A label-free silicon-based spherical nucleic acid enzyme (SNAzyme) for ultrasensitive chemiluminescence detection of acute myocardial infarction-related nucleic acids

As a nano-form of G-quadruplex (G4) based DNAzymes, spherical nucleic acid enzymes (SNAzymes) with gold nanoparticles (AuNPs) as cores have shown great promise for applications in nucleic acid detection. SNAzymes can be constructed by modifying thiolated G4 DNAs onto AuNPs through various methods. However, those constructed with label-free G4 DNAs were found to have a weak enzyme activity due to the G4 destruction on the surface of AuNPs. To address this, here we constructed label-free silicon-based SNAzymes using silica nanoparticles (SiO2) as the core for the first time. We took advantage of the versatility of SiO2 and loaded N-(4-aminobutyl)-N-ethylisoluminol (ABEI) on the surface of silicon spheres (SiO2@ABEI). Then, we found that SiO2@ABEI can achieve high-efficiency adsorption of arbitrary G4 sequences within a few minutes without high requirements for modification methods.
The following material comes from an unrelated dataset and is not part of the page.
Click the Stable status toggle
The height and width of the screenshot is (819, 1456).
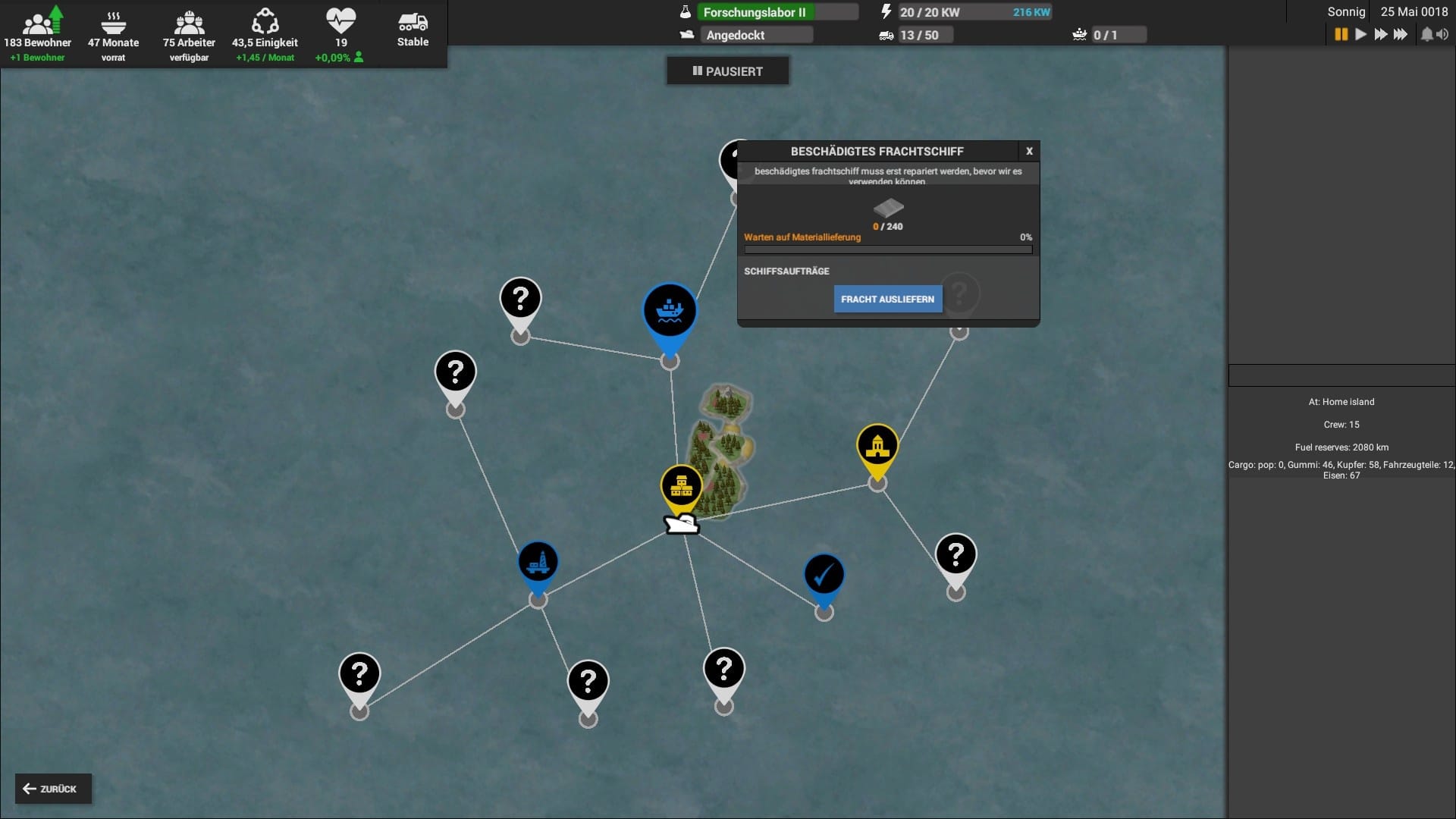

In this way, a highly sensitive CL nanoprobe integrated with a catalyst and a chemiluminescence (CL) reagent was successfully constructed. Finally, we use the nanoprobe for the ultrasensitive chemiluminescence detection of acute myocardial infarction (AMI)-related nucleic acids, achieving a detection range of 10 fM-100 pM and an excellent detection limit of 0.8 fM. Compared with Au@SNAzyme, SiO2-SNAzyme@ABEI higher catalytic activity, which can be applied chemiluminescence detection of miDNA-499.

Automated summary

The research team used silicon nanoparticles to modify gold nanoparticles as label-free SNAzymes for nucleic acid detection. They found that SiO2 cores can efficiently adsorb various G4 sequences and successfully constructed a highly sensitive chemiluminescence nanoprobe. Through this method, they achieved ultrahigh sensitive chemiluminescence detection of AMI-related nucleic acids.